Thursday, December 31, 2015

Hello, 2016, I shake you warmly by the hand

As the title suggests, I'm at probably Willy Wonka levels in my sugar/sweetness/candy intake (note the subtle salute to this great and creepy movie). The holidays got me, and they got me good. Even though everything is "technically" tummy healthy, you can't eat pints of coconut milk ice cream and almond meal chocolate chip cookies for days on end... they always find you.

So, as I stood in the line at the grocery store, debating between roasted nuts and blackberries, I was largely oblivious to the scraggly haired man staring me down.

"So... Pennsylvania Boilermaker, huh?" He was commenting on my sweatshirt, which I had stolen from my husband. It is blazoned, with gold letters: Pennsylvania Boilermaker. I love it. 

"Oh, yes, it's a salute to my alma mater, Purdue University."

"Eh, I'm a unionized contractor/plumber. I know all about boilermakers. But I'm not doing that work any more."

I tilt my head politely and fake smile. You know the one. The smile that says, "I'm so unbelievably gracious, but I have little to no interest in talking to you." Don't pretend like you don't know what I'm talking about.

"Yeah... I had a surgery. Can't be doin' that plumbin' no more. I have a scar..." And he begins to hoist his pant leg.

I back politely away, "Oh, that's too bad." But it's too late, he's hiked his pants up, way past his knees, and he's showing me an eight inch scar up his thigh. Way up his thigh.

He then proceeds to tell me about his 16 year old daughter, his contracting woes, his lawyer's advice (apparently, someone is being sued for the horrible surgery he had to go through).

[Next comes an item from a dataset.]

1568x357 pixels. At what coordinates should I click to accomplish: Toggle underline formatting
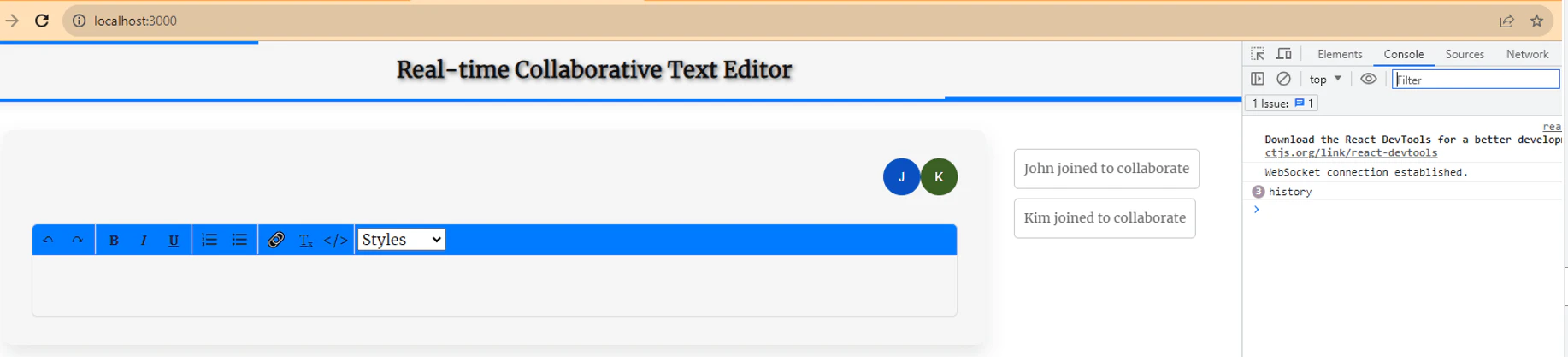174,241

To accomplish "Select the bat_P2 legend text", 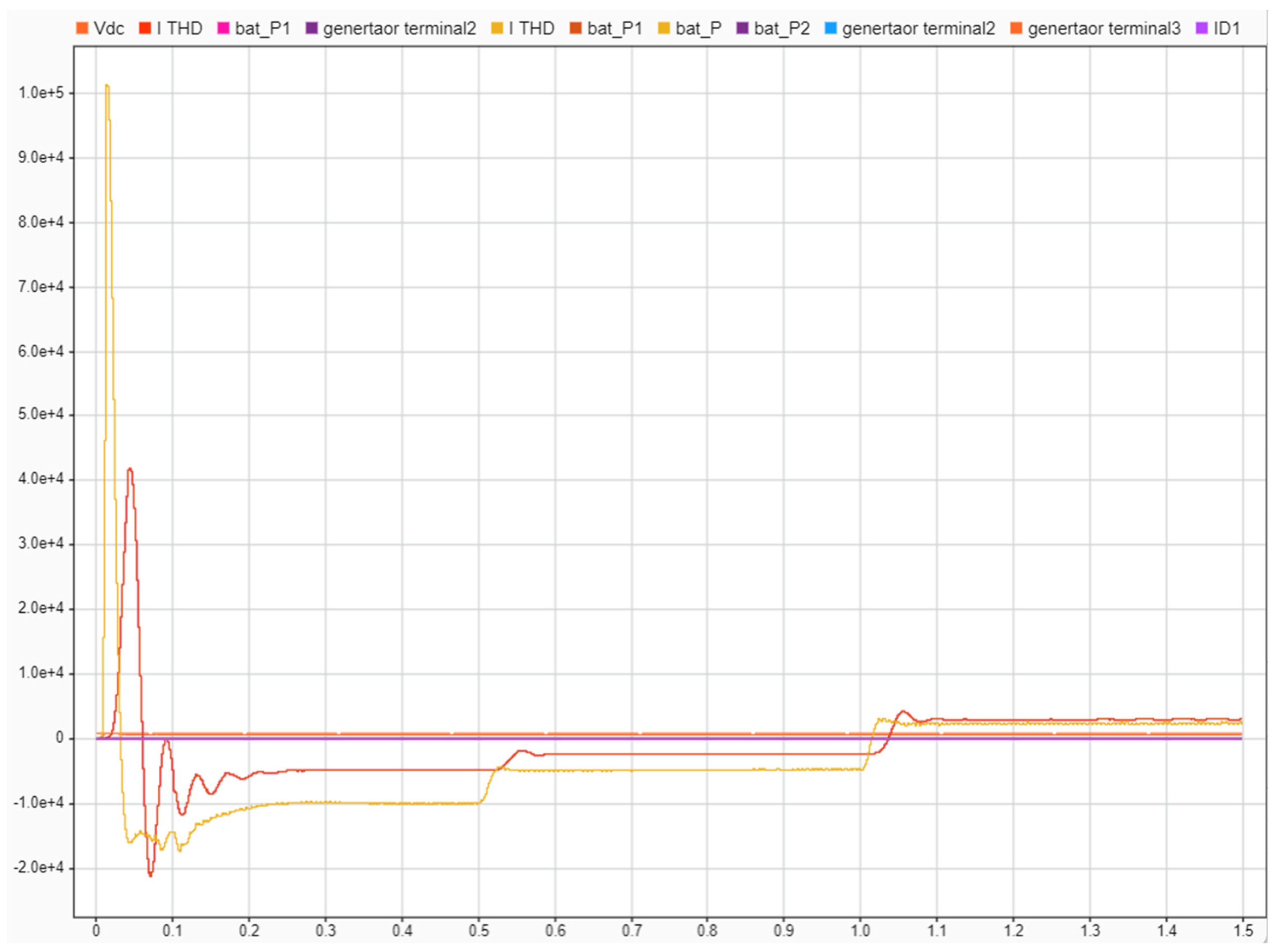I will [781, 28].
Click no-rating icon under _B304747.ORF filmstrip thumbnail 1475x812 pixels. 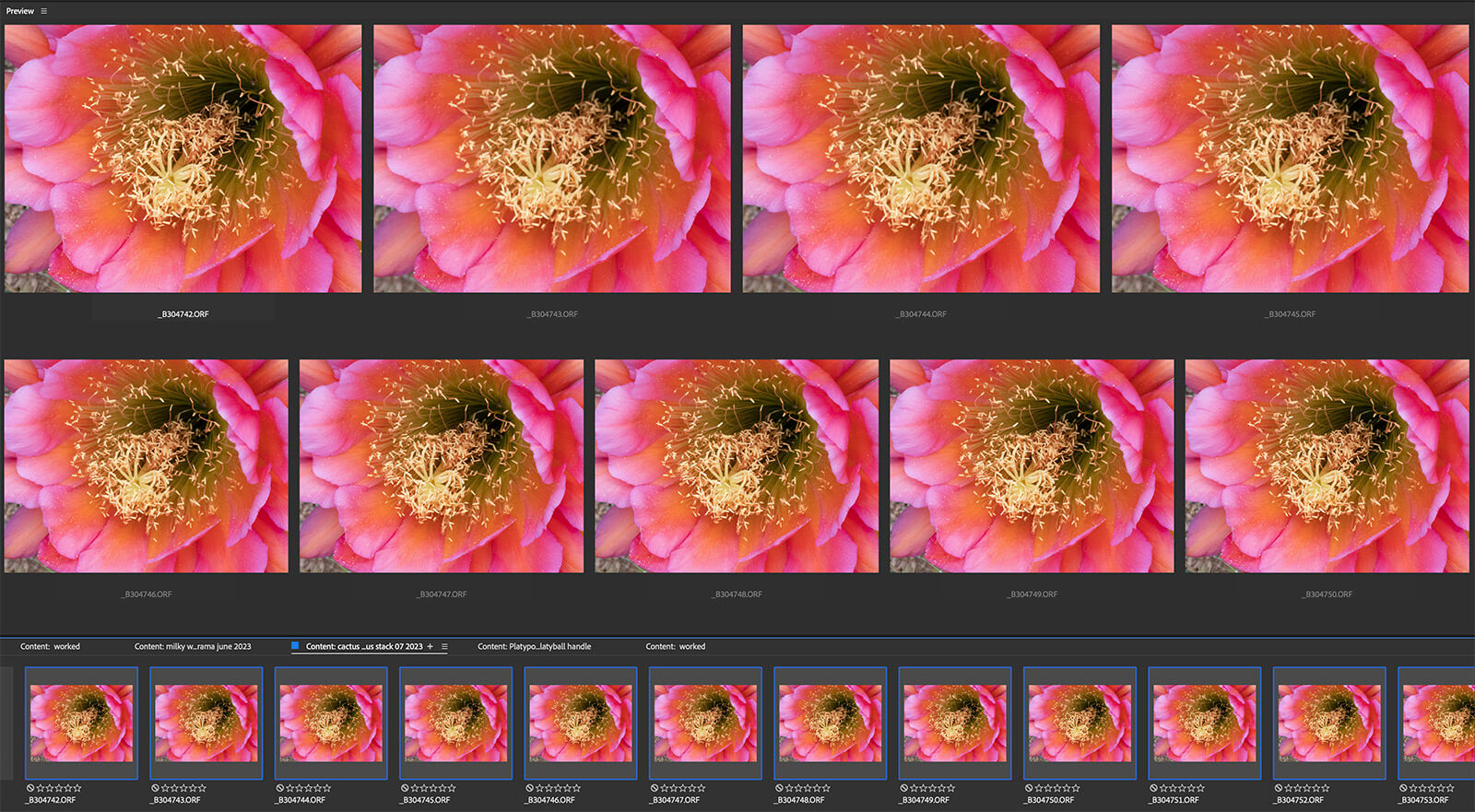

As I meander slowly down the aisle, occasionally backing away politely, he follows me relentlessly.

I hear about how young he is (the guy looks 60+, but apparently he's in his 40s.), I hear about how finding work is hard, I hear about his views on free handouts (he thinks you should take them even if you don't need them), etc., etc., etc. We probably conversed for 10-15 minutes next to the chips. I don't eat chips. He didn't seem to need chips, but there we stood.

And I started grinning.

Because apparently, God wanted to give me a jump start on my new year's goals.

I love new years. Love them.

I love new notebooks, fresh goals, crisp spreadsheets, and planning. I love dreaming of possibilities, and picturing new successes. I know that most of my counterparts are a little jaded. A little tired. A little weary. New years don't always hold the appeal that they should.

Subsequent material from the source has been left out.